Each record should be reproduced exactly.

··········

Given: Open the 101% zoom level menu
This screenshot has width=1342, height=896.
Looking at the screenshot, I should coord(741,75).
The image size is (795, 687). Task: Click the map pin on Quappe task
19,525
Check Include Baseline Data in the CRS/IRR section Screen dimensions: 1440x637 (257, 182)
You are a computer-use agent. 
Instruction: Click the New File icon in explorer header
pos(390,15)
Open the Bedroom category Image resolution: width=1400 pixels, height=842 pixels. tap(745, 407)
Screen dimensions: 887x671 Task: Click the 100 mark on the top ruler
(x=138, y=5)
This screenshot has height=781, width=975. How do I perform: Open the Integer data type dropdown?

··········

Your solution:
Given: Open the 101% zoom level menu
This screenshot has width=1342, height=896.
Looking at the screenshot, I should coord(741,75).
The image size is (795, 687). Task: Click the map pin on Quappe task
19,525
Check Include Baseline Data in the CRS/IRR section Screen dimensions: 1440x637 (257, 182)
You are a computer-use agent. 
Instruction: Click the New File icon in explorer header
pos(390,15)
Open the Bedroom category Image resolution: width=1400 pixels, height=842 pixels. tap(745, 407)
Screen dimensions: 887x671 Task: Click the 100 mark on the top ruler
(x=138, y=5)
This screenshot has height=781, width=975. How do I perform: Open the Integer data type dropdown?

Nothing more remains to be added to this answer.